▶ REQUIREMENT: Check each line of the entries below for the string "computer"; copy every line where it appears.

━━━━━━━━━━━━━━━━

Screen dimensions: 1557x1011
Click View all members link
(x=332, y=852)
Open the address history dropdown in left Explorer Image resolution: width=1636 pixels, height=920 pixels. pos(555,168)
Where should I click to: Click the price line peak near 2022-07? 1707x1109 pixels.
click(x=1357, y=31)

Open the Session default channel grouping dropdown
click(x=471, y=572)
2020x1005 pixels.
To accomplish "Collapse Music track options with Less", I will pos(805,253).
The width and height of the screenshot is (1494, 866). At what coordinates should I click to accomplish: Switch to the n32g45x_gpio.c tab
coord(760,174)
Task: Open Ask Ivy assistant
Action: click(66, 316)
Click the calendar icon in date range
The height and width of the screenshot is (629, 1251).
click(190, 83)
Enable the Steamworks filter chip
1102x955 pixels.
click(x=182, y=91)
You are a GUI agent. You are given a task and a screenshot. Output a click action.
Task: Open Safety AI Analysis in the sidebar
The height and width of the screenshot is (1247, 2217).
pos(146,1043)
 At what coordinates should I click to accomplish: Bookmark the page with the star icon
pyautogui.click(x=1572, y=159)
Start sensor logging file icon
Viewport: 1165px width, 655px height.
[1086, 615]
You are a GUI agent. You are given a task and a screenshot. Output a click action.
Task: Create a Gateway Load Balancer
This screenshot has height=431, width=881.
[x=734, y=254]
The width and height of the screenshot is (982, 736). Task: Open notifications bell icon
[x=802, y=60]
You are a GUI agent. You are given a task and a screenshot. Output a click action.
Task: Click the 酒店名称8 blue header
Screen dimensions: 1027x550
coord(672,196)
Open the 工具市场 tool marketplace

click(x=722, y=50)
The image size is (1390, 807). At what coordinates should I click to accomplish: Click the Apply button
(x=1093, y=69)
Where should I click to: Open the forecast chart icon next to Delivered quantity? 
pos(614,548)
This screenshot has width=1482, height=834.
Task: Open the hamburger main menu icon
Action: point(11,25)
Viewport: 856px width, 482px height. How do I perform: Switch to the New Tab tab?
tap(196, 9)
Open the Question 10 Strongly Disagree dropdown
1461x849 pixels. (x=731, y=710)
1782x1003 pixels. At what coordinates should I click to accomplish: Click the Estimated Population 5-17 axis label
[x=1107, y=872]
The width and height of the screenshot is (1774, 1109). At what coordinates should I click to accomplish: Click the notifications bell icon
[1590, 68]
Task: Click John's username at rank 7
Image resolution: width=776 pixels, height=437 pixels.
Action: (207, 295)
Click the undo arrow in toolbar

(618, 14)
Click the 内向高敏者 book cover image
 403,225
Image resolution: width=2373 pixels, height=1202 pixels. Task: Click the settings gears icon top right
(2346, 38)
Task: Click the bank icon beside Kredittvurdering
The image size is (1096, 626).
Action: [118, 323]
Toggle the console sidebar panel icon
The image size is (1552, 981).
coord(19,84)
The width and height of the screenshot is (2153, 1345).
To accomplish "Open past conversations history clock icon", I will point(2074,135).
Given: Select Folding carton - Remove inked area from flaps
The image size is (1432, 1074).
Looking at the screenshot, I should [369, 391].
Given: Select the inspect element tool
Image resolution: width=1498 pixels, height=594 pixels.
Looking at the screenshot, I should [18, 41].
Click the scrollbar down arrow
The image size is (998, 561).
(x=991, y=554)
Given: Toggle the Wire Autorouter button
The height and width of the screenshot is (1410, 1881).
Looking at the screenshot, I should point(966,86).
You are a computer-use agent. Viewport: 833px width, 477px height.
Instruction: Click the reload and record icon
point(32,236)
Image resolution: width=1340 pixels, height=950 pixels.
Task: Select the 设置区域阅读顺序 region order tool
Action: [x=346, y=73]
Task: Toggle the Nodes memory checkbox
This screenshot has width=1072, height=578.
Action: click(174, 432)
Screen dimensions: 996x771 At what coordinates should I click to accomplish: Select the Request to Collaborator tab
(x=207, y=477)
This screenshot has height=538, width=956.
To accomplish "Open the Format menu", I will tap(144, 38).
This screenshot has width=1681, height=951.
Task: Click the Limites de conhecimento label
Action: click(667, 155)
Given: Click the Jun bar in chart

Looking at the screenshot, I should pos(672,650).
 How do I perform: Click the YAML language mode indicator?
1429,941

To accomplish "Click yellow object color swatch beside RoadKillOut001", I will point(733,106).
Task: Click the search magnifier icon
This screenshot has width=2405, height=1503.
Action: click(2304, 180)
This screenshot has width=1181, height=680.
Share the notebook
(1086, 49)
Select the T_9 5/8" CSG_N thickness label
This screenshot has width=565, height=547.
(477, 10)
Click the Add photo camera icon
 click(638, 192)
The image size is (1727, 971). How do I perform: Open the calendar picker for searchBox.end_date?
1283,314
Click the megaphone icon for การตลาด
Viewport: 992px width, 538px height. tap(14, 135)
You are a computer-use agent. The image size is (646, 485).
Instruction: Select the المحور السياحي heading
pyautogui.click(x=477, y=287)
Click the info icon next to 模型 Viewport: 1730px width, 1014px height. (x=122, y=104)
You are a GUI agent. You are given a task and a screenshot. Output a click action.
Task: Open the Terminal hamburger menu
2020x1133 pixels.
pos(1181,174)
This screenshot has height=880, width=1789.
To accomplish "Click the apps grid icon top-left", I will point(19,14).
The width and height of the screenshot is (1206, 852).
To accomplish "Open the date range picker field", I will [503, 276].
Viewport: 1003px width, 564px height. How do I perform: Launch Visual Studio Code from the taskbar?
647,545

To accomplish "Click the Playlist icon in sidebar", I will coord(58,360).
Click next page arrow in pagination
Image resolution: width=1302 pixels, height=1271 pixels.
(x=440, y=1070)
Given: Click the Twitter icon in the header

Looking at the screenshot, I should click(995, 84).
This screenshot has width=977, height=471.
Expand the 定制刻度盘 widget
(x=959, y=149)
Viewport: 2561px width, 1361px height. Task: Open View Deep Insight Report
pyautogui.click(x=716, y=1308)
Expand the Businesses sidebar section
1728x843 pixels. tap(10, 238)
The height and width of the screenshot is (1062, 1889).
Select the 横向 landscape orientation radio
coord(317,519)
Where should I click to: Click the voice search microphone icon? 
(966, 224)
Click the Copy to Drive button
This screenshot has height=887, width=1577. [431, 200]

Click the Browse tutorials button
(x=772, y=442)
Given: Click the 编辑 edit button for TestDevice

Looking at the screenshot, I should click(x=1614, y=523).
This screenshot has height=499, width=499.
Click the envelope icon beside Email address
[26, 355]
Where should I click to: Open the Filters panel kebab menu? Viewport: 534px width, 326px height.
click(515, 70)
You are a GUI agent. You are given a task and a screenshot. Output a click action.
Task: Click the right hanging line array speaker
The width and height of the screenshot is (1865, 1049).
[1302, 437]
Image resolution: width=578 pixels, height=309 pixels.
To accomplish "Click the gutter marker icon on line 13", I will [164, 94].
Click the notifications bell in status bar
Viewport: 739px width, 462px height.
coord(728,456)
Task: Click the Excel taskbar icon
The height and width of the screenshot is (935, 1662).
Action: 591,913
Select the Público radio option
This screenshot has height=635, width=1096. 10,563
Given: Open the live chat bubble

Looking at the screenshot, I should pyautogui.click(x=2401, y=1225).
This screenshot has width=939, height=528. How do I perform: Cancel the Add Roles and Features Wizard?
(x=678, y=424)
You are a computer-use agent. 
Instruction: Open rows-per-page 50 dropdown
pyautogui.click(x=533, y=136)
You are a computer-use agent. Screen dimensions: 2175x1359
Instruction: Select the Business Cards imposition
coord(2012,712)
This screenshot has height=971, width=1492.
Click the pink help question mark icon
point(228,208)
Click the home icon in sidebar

━━━━━━━━━━━━━━━━

▶ ANSWER SECTION:
You are a computer-use agent. Viewport: 833px width, 477px height.
You are a computer-use agent. The image size is (646, 485).
You are a computer-use agent. 
You are a computer-use agent. Screen dimensions: 2175x1359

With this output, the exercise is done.